Stored items
::::::::::

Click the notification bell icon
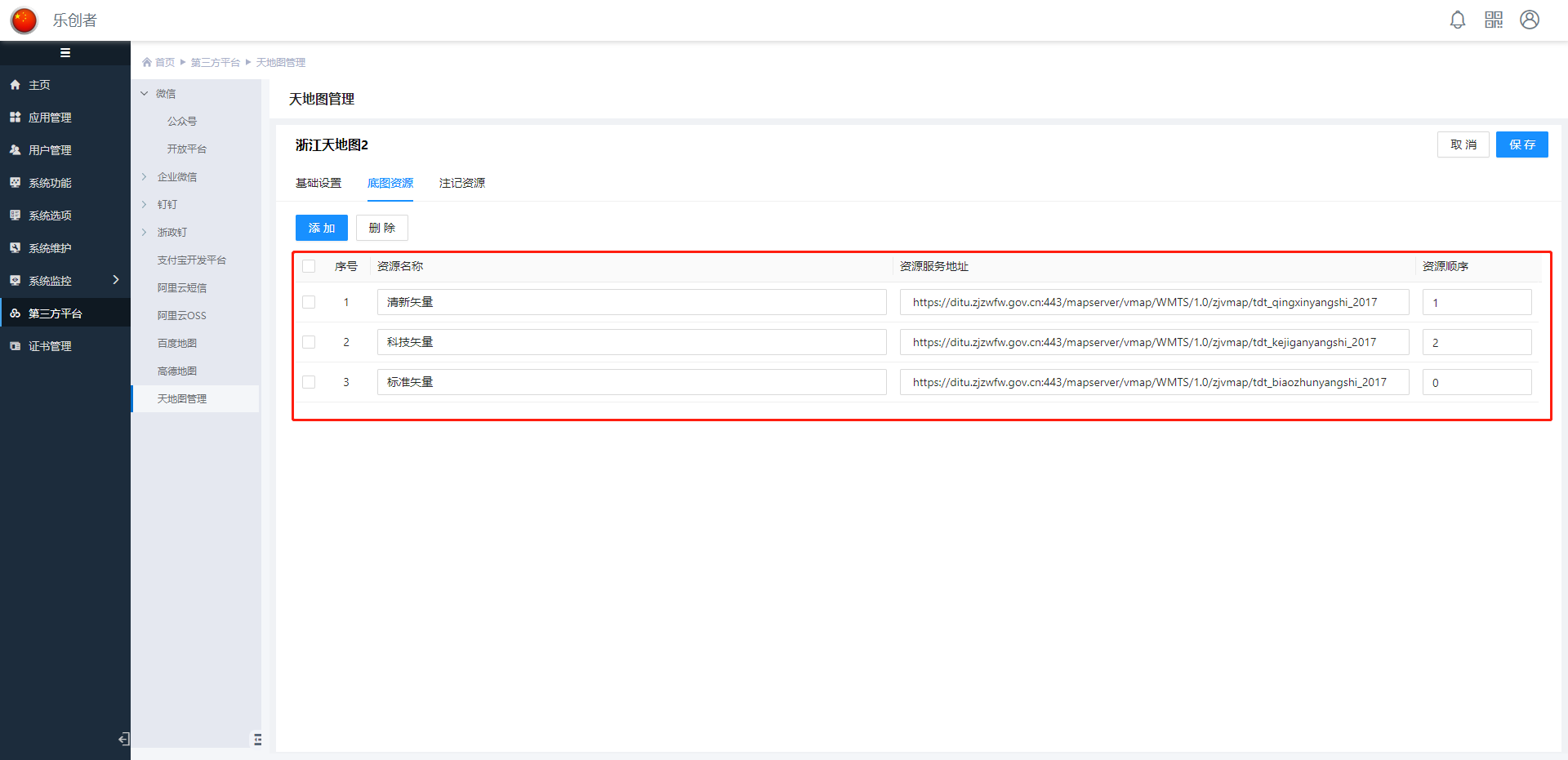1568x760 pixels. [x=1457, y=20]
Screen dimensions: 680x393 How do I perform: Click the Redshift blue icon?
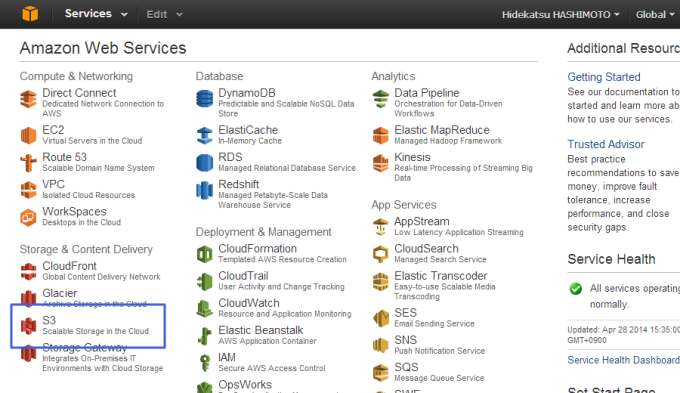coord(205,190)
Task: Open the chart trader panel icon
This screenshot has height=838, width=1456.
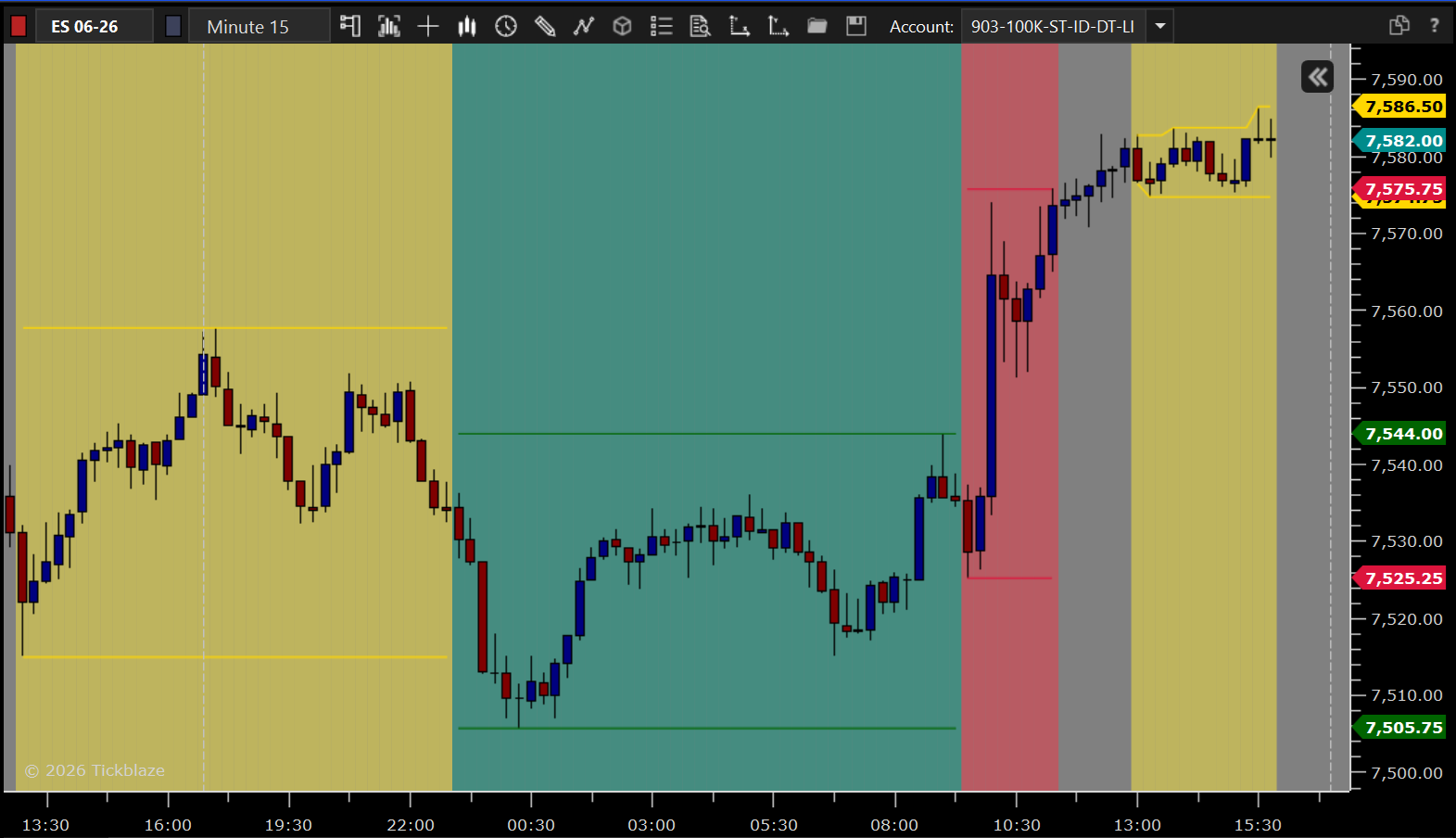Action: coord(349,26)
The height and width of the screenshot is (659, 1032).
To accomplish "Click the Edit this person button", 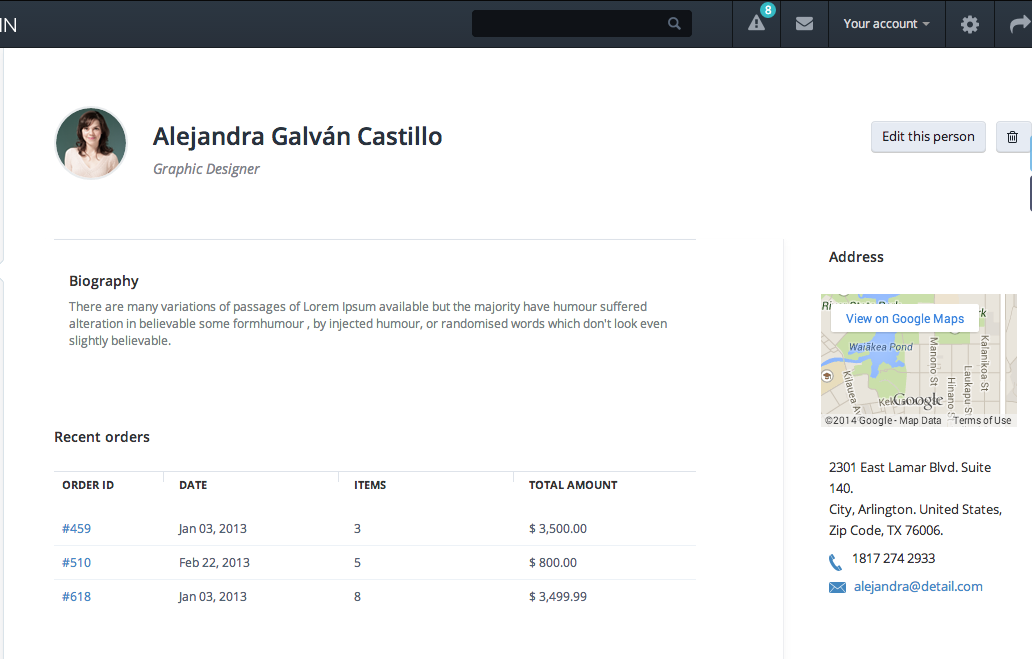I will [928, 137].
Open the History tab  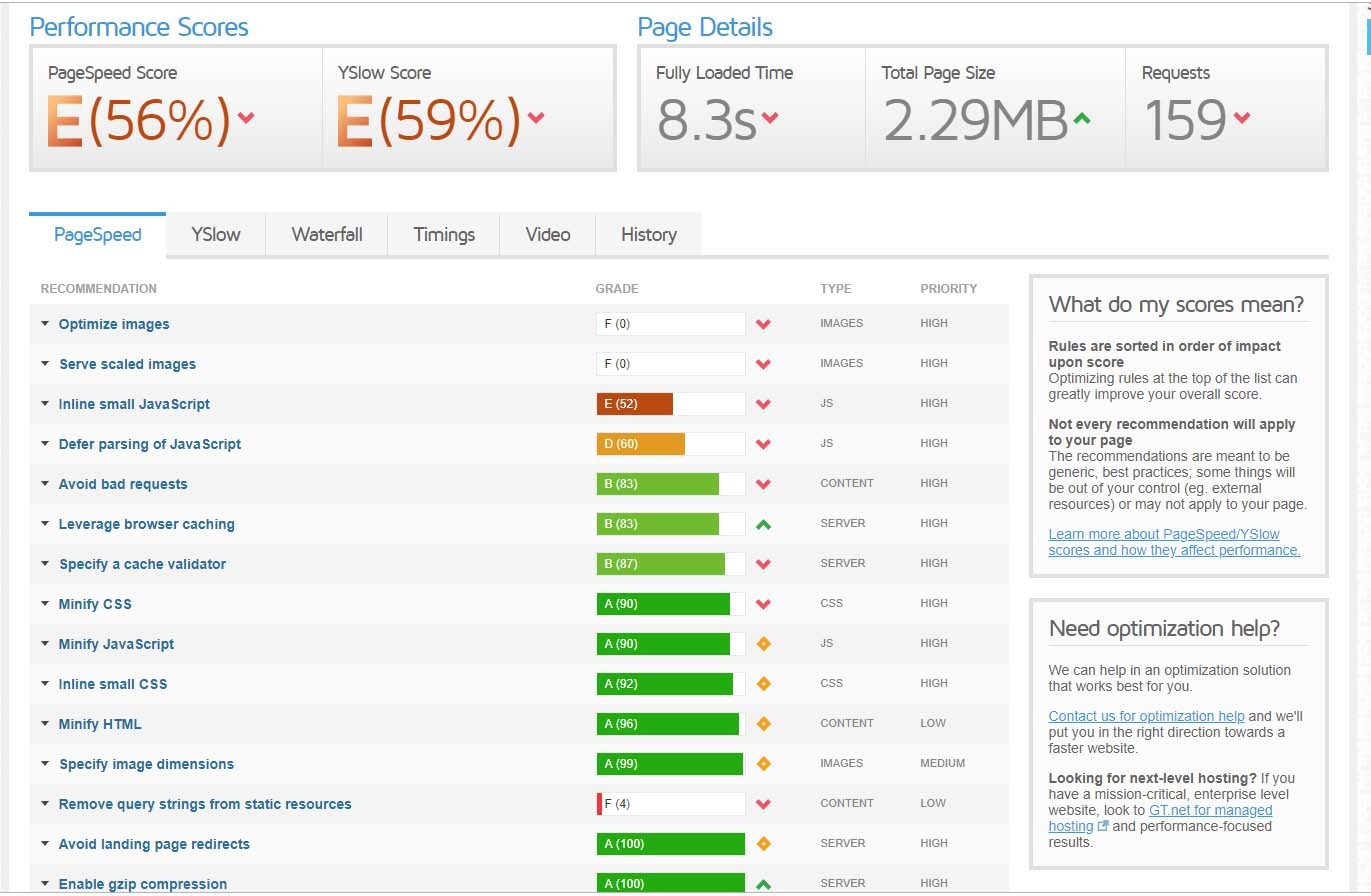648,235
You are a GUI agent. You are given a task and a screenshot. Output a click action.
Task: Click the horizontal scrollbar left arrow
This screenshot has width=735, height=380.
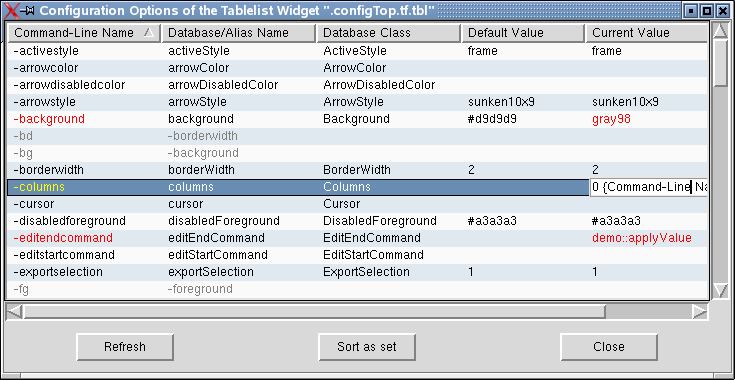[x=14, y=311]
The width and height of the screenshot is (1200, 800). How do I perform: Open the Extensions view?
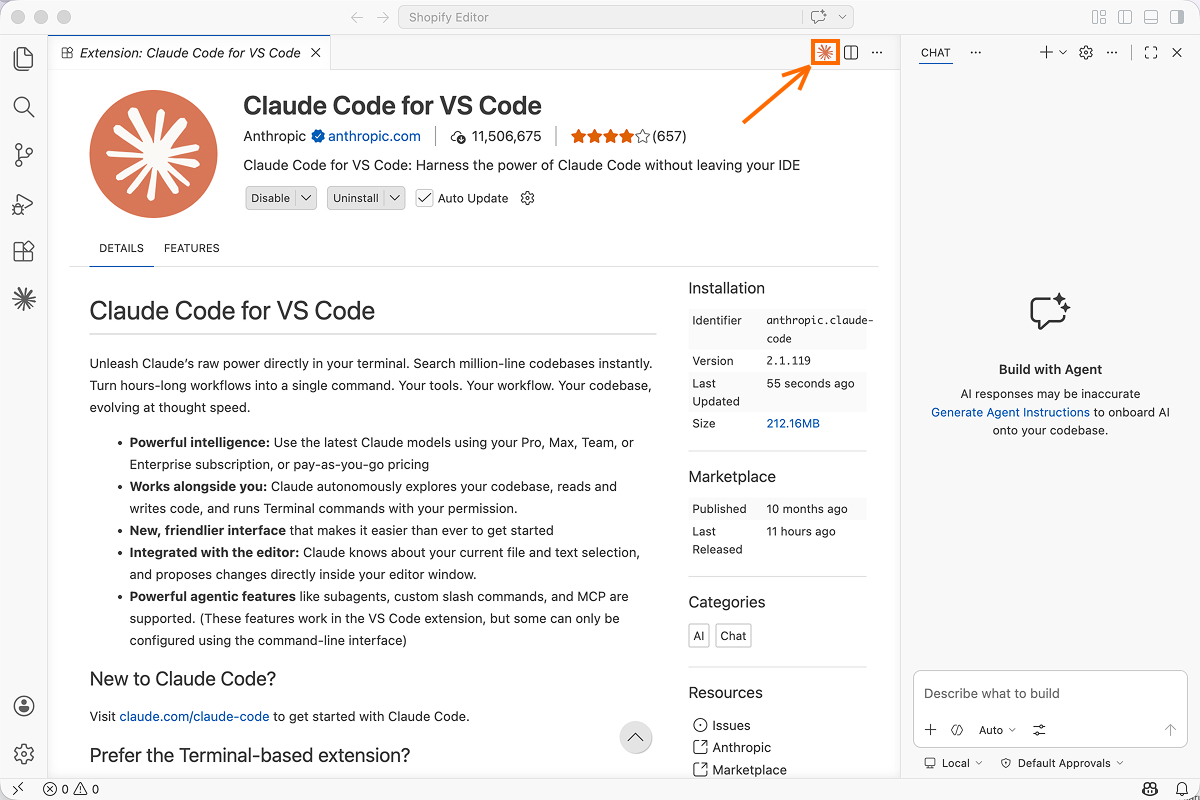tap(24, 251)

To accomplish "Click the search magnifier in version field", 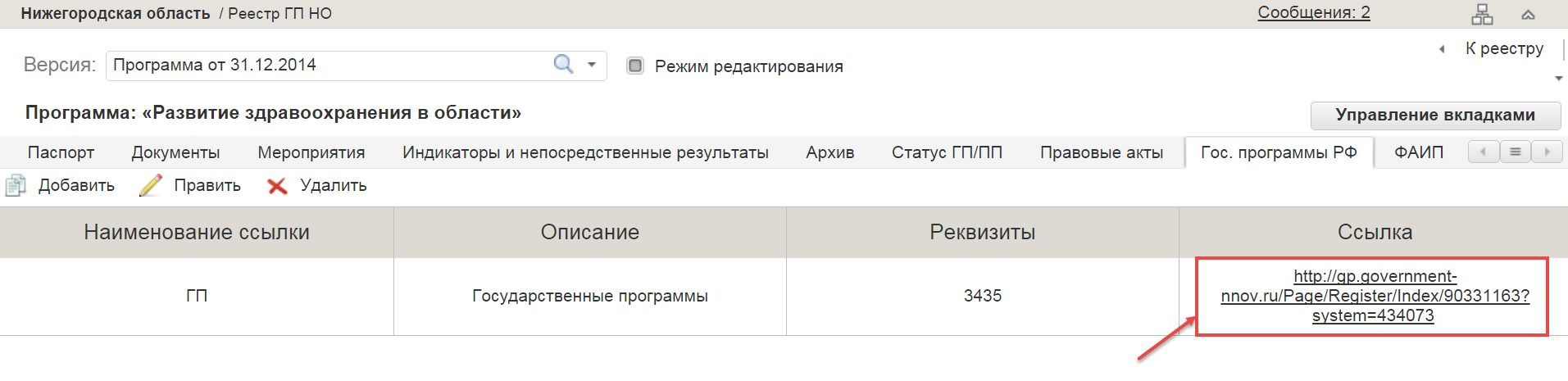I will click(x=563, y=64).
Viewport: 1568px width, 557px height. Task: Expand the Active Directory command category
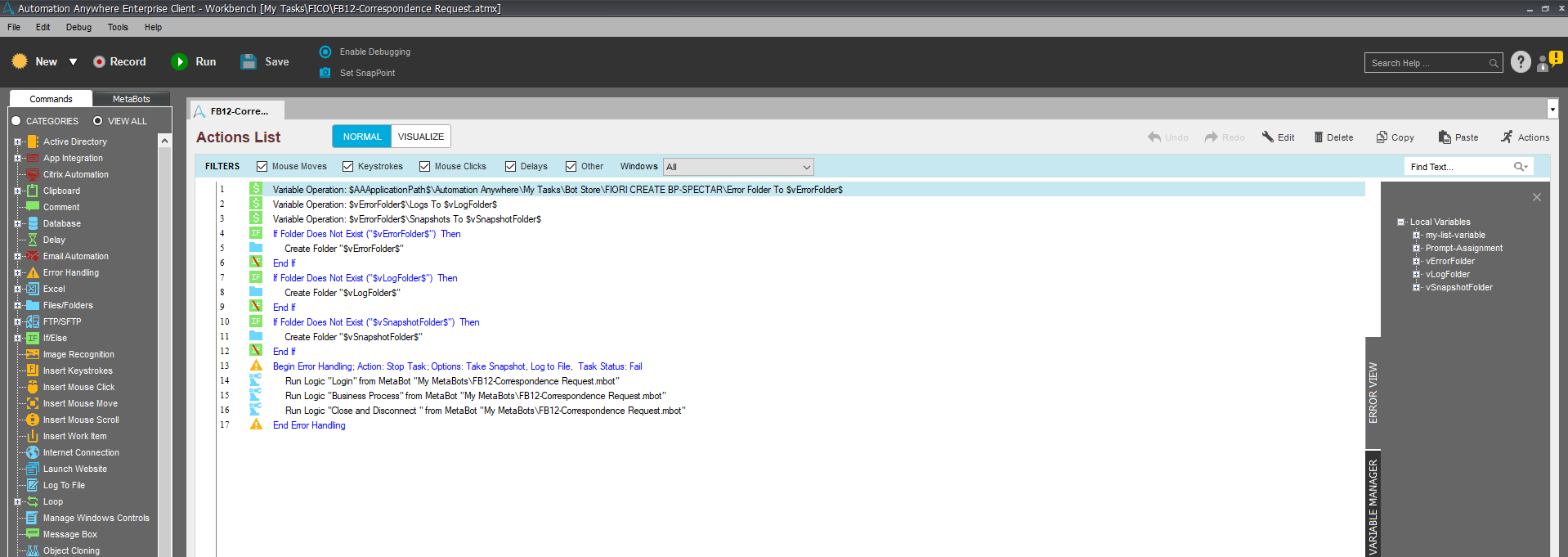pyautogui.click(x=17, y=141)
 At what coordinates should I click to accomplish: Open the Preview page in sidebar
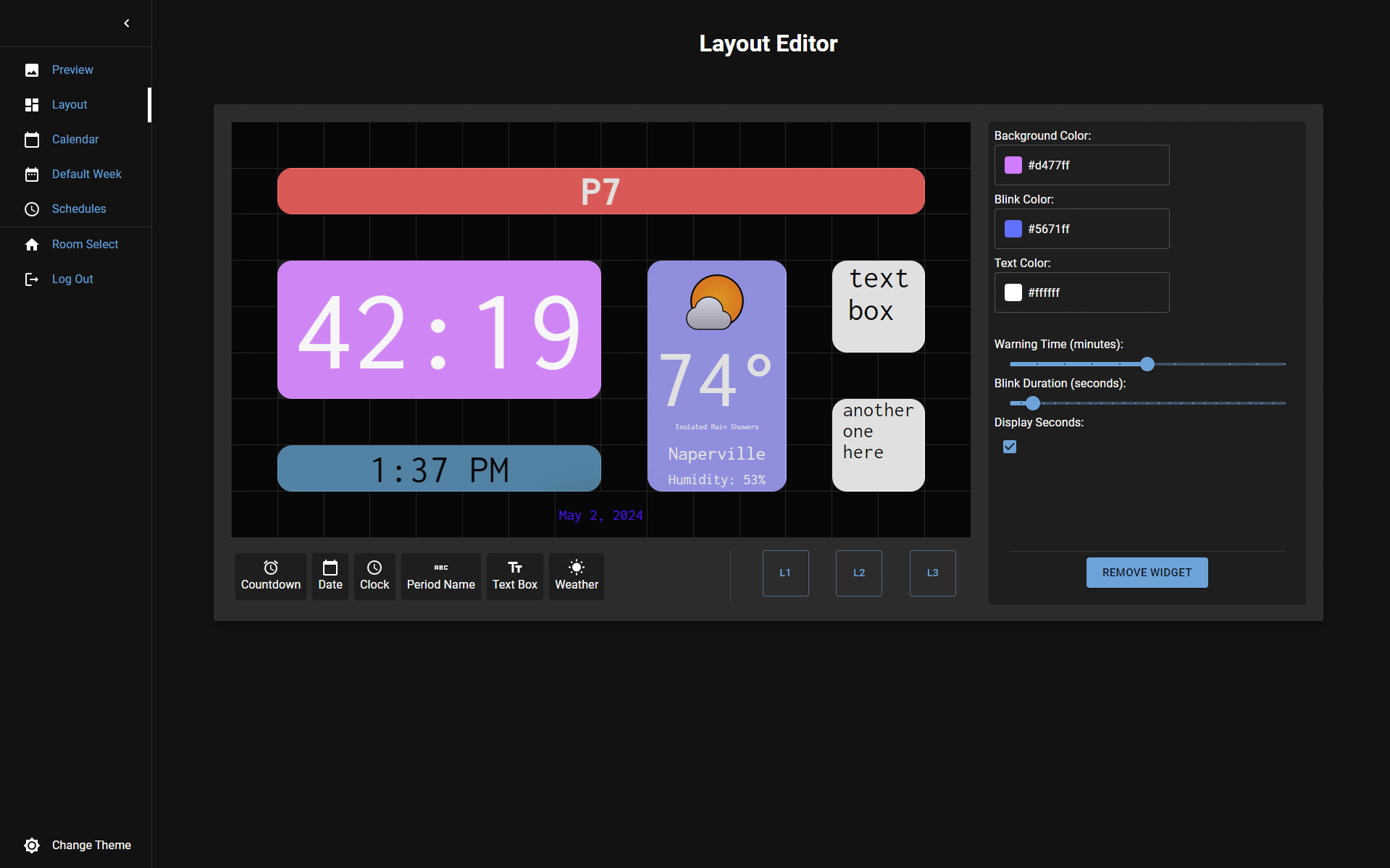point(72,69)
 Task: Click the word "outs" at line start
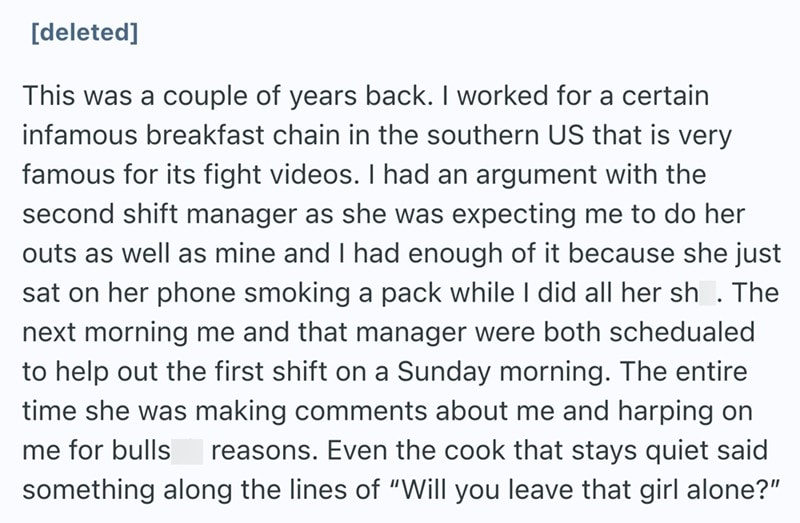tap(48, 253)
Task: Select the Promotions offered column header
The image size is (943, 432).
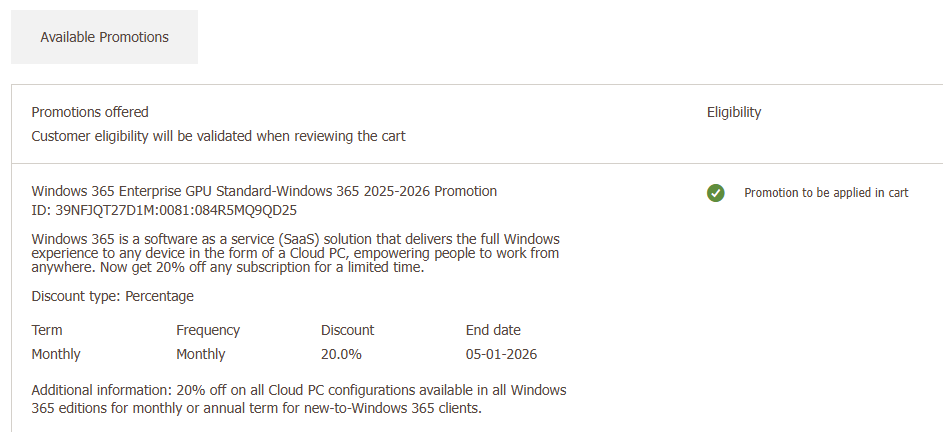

::::::::::

Your answer should consist solely of the lines from the one with "Task: Select the" through the last line of the entries, restated word for word, with the pictures omitted.

-- RESULT OF THE EXERCISE --
Task: Select the Promotions offered column header
The image size is (943, 432).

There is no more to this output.